[Collected data]
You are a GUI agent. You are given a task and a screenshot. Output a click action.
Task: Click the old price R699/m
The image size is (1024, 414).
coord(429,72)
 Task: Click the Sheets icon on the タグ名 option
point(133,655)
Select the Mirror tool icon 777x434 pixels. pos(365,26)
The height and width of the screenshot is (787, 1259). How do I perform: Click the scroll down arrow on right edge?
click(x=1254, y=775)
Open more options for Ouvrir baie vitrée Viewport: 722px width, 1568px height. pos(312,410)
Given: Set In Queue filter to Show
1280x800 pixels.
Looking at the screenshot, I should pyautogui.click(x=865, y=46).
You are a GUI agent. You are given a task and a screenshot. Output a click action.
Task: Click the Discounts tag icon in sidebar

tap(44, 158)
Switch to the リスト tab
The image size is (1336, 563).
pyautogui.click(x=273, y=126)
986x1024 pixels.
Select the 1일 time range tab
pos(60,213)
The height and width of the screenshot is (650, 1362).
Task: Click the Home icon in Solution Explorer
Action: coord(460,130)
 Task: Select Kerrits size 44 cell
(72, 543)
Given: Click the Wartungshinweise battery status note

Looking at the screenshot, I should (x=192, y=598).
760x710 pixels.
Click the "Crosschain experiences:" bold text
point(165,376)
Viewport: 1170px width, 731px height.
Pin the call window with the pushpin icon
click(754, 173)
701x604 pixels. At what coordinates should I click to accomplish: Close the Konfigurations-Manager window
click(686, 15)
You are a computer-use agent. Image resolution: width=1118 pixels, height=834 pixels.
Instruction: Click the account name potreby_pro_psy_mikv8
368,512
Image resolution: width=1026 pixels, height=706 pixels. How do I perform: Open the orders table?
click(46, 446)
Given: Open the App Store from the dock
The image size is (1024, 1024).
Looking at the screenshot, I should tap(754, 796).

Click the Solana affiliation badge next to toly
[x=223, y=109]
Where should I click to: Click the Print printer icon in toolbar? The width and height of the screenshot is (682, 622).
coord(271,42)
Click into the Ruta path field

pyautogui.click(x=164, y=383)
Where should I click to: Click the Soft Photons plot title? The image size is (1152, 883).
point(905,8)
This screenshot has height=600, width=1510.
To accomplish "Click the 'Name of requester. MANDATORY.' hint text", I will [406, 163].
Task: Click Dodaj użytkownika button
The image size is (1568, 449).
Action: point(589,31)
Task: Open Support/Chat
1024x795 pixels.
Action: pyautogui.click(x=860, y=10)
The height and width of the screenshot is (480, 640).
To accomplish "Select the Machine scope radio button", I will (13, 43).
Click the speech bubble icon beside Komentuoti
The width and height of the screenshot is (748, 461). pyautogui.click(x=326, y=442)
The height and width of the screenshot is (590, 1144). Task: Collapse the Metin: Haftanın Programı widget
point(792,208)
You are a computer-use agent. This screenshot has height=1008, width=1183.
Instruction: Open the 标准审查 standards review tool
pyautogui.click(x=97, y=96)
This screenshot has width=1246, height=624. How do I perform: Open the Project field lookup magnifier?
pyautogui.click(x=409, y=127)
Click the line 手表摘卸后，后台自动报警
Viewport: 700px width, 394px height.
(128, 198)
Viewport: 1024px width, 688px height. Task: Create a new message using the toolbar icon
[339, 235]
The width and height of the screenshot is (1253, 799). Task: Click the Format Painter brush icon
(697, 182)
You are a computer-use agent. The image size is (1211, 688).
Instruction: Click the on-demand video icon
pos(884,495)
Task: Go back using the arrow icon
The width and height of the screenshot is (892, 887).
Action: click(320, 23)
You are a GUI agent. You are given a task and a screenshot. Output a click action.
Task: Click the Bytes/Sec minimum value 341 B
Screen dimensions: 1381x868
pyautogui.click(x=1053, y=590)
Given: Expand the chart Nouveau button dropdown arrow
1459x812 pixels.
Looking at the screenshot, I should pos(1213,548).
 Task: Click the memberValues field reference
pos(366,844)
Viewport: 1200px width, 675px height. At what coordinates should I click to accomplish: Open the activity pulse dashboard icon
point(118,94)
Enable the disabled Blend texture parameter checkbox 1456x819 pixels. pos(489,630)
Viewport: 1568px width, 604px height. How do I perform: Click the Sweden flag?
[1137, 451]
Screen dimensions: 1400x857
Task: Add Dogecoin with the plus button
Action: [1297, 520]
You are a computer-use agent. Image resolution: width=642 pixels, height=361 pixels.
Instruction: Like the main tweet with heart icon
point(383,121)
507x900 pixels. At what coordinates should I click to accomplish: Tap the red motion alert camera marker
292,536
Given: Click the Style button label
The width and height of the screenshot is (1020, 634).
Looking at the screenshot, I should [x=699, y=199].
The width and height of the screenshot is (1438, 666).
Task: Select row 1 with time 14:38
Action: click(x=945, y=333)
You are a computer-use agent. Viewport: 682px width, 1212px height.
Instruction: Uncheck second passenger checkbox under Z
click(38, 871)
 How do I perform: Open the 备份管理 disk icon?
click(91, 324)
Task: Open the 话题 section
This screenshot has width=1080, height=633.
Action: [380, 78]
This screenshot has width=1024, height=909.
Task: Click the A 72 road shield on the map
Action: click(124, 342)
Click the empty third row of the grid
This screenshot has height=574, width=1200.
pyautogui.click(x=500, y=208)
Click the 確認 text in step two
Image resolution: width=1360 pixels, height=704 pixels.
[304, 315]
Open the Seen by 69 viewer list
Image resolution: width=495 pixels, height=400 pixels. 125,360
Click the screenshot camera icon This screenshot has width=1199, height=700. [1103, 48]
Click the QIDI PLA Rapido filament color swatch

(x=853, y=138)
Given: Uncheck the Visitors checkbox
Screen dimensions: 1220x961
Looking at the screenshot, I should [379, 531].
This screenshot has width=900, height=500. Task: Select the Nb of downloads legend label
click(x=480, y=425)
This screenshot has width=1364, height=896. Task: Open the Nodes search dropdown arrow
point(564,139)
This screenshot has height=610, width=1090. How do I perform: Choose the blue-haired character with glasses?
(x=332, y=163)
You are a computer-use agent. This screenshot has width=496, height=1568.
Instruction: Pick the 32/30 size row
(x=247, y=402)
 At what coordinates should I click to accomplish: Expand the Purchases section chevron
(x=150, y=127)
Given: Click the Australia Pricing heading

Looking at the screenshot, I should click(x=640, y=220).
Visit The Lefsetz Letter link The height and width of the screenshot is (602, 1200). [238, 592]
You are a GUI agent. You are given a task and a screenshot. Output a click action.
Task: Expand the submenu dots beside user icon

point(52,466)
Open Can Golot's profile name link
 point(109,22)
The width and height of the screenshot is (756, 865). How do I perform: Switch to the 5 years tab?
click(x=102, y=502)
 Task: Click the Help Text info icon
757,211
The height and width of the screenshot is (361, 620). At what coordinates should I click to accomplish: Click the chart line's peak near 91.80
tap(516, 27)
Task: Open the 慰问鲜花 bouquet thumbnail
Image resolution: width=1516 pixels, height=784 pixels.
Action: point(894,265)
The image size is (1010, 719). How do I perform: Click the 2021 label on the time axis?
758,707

What you should do →
Reproduce all of the records exactly.

The completed task →
You are a GUI agent. You are given a task and a screenshot. Output a click action.
Task: Click the old price R699/m
The image size is (1024, 414).
coord(429,72)
 Task: Click the Sheets icon on the タグ名 option
point(133,655)
Select the Mirror tool icon 777x434 pixels. pos(365,26)
The height and width of the screenshot is (787, 1259). How do I perform: Click the scroll down arrow on right edge?
click(x=1254, y=775)
Open more options for Ouvrir baie vitrée Viewport: 722px width, 1568px height. pos(312,410)
Given: Set In Queue filter to Show
1280x800 pixels.
Looking at the screenshot, I should pyautogui.click(x=865, y=46).
You are a GUI agent. You are given a task and a screenshot. Output a click action.
Task: Click the Discounts tag icon in sidebar

tap(44, 158)
Switch to the リスト tab
The image size is (1336, 563).
pyautogui.click(x=273, y=126)
986x1024 pixels.
Select the 1일 time range tab
pos(60,213)
The height and width of the screenshot is (650, 1362).
Task: Click the Home icon in Solution Explorer
Action: coord(460,130)
 Task: Select Kerrits size 44 cell
(72, 543)
Given: Click the Wartungshinweise battery status note

Looking at the screenshot, I should (x=192, y=598).
760x710 pixels.
Click the "Crosschain experiences:" bold text
point(165,376)
Viewport: 1170px width, 731px height.
Pin the call window with the pushpin icon
click(754, 173)
701x604 pixels. At what coordinates should I click to accomplish: Close the Konfigurations-Manager window
click(686, 15)
You are a computer-use agent. Image resolution: width=1118 pixels, height=834 pixels.
Instruction: Click the account name potreby_pro_psy_mikv8
368,512
Image resolution: width=1026 pixels, height=706 pixels. How do I perform: Open the orders table?
click(46, 446)
Given: Open the App Store from the dock
The image size is (1024, 1024).
Looking at the screenshot, I should tap(754, 796).

Click the Solana affiliation badge next to toly
[x=223, y=109]
Where should I click to: Click the Print printer icon in toolbar? The width and height of the screenshot is (682, 622).
coord(271,42)
Click into the Ruta path field

pyautogui.click(x=164, y=383)
Where should I click to: Click the Soft Photons plot title? The image size is (1152, 883).
point(905,8)
This screenshot has height=600, width=1510.
To accomplish "Click the 'Name of requester. MANDATORY.' hint text", I will [406, 163].
Task: Click Dodaj użytkownika button
The image size is (1568, 449).
Action: point(589,31)
Task: Open Support/Chat
1024x795 pixels.
Action: pyautogui.click(x=860, y=10)
The height and width of the screenshot is (480, 640).
To accomplish "Select the Machine scope radio button", I will (13, 43).
Click the speech bubble icon beside Komentuoti
The width and height of the screenshot is (748, 461). pyautogui.click(x=326, y=442)
The height and width of the screenshot is (590, 1144). Task: Collapse the Metin: Haftanın Programı widget
point(792,208)
You are a computer-use agent. This screenshot has height=1008, width=1183.
Instruction: Open the 标准审查 standards review tool
pyautogui.click(x=97, y=96)
This screenshot has width=1246, height=624. How do I perform: Open the Project field lookup magnifier?
pyautogui.click(x=409, y=127)
Click the line 手表摘卸后，后台自动报警
Viewport: 700px width, 394px height.
(128, 198)
Viewport: 1024px width, 688px height. Task: Create a new message using the toolbar icon
[339, 235]
The width and height of the screenshot is (1253, 799). Task: Click the Format Painter brush icon
(697, 182)
You are a computer-use agent. The image size is (1211, 688).
Instruction: Click the on-demand video icon
pos(884,495)
Task: Go back using the arrow icon
The width and height of the screenshot is (892, 887).
Action: click(320, 23)
You are a GUI agent. You are given a task and a screenshot. Output a click action.
Task: Click the Bytes/Sec minimum value 341 B
Screen dimensions: 1381x868
pyautogui.click(x=1053, y=590)
Given: Expand the chart Nouveau button dropdown arrow
1459x812 pixels.
Looking at the screenshot, I should pos(1213,548).
 Task: Click the memberValues field reference
pos(366,844)
Viewport: 1200px width, 675px height. At what coordinates should I click to accomplish: Open the activity pulse dashboard icon
point(118,94)
Enable the disabled Blend texture parameter checkbox 1456x819 pixels. pos(489,630)
Viewport: 1568px width, 604px height. How do I perform: Click the Sweden flag?
[1137, 451]
Screen dimensions: 1400x857
Task: Add Dogecoin with the plus button
Action: [1297, 520]
You are a computer-use agent. Image resolution: width=642 pixels, height=361 pixels.
Instruction: Like the main tweet with heart icon
point(383,121)
507x900 pixels. At what coordinates should I click to accomplish: Tap the red motion alert camera marker
292,536
Given: Click the Style button label
The width and height of the screenshot is (1020, 634).
Looking at the screenshot, I should [x=699, y=199].
The width and height of the screenshot is (1438, 666).
Task: Select row 1 with time 14:38
Action: click(x=945, y=333)
You are a computer-use agent. Viewport: 682px width, 1212px height.
Instruction: Uncheck second passenger checkbox under Z
click(38, 871)
 How do I perform: Open the 备份管理 disk icon?
click(91, 324)
Task: Open the 话题 section
This screenshot has width=1080, height=633.
Action: [380, 78]
This screenshot has width=1024, height=909.
Task: Click the A 72 road shield on the map
Action: click(124, 342)
Click the empty third row of the grid
This screenshot has height=574, width=1200.
pyautogui.click(x=500, y=208)
Click the 確認 text in step two
Image resolution: width=1360 pixels, height=704 pixels.
[304, 315]
Open the Seen by 69 viewer list
Image resolution: width=495 pixels, height=400 pixels. 125,360
Click the screenshot camera icon This screenshot has width=1199, height=700. [1103, 48]
Click the QIDI PLA Rapido filament color swatch

(x=853, y=138)
Given: Uncheck the Visitors checkbox
Screen dimensions: 1220x961
Looking at the screenshot, I should [379, 531].
This screenshot has width=900, height=500. Task: Select the Nb of downloads legend label
click(x=480, y=425)
This screenshot has width=1364, height=896. Task: Open the Nodes search dropdown arrow
point(564,139)
This screenshot has height=610, width=1090. How do I perform: Choose the blue-haired character with glasses?
(x=332, y=163)
You are a computer-use agent. This screenshot has width=496, height=1568.
Instruction: Pick the 32/30 size row
(x=247, y=402)
 At what coordinates should I click to accomplish: Expand the Purchases section chevron
(x=150, y=127)
Given: Click the Australia Pricing heading

Looking at the screenshot, I should click(x=640, y=220).
Visit The Lefsetz Letter link The height and width of the screenshot is (602, 1200). [238, 592]
You are a GUI agent. You are given a task and a screenshot. Output a click action.
Task: Expand the submenu dots beside user icon

point(52,466)
Open Can Golot's profile name link
 point(109,22)
The width and height of the screenshot is (756, 865). How do I perform: Switch to the 5 years tab?
click(x=102, y=502)
 Task: Click the Help Text info icon
757,211
The height and width of the screenshot is (361, 620). At what coordinates should I click to accomplish: Click the chart line's peak near 91.80
tap(516, 27)
Task: Open the 慰问鲜花 bouquet thumbnail
Image resolution: width=1516 pixels, height=784 pixels.
Action: point(894,265)
The image size is (1010, 719). How do I perform: Click the 2021 label on the time axis?
758,707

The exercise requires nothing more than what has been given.